-------- RECORDS FOR THE TASK --------
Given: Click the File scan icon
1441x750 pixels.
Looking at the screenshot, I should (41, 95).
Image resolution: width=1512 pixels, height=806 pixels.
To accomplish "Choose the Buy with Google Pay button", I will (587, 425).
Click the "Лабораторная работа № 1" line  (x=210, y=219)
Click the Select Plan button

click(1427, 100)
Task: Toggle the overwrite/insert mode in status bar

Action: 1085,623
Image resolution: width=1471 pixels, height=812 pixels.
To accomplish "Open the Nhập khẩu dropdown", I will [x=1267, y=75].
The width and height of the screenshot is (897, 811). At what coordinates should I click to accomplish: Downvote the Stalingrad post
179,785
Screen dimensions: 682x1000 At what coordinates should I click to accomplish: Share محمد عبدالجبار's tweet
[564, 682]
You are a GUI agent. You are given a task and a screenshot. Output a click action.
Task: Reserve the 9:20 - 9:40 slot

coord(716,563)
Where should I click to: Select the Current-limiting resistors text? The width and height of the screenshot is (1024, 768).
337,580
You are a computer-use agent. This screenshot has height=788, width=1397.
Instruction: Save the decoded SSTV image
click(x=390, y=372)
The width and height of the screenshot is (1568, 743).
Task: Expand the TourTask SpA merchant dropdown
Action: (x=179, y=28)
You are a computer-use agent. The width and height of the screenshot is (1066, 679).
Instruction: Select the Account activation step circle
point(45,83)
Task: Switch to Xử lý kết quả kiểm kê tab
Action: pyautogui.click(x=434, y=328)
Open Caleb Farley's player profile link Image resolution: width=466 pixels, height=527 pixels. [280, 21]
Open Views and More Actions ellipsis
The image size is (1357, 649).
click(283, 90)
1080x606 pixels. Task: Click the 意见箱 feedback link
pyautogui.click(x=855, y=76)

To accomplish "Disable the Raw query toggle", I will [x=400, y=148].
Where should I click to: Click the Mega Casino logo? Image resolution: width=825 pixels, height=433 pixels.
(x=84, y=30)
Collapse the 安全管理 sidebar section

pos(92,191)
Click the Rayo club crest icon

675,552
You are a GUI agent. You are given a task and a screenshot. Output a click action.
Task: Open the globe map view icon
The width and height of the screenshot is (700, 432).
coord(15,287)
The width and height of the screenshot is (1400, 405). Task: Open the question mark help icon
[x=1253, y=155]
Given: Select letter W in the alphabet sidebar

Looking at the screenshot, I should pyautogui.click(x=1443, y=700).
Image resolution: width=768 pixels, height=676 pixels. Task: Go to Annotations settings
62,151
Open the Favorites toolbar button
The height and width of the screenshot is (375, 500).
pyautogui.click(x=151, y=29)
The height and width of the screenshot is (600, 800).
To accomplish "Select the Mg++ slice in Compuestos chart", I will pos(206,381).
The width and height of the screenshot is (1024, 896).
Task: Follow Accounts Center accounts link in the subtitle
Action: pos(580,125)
--------
YOUR TASK: Whenever the word "computer" shows up in a line above, copy that line.

TASK RESPONSE:
You are a computer-use agent. This screenshot has height=788, width=1397.
You are a computer-use agent. The width and height of the screenshot is (1066, 679).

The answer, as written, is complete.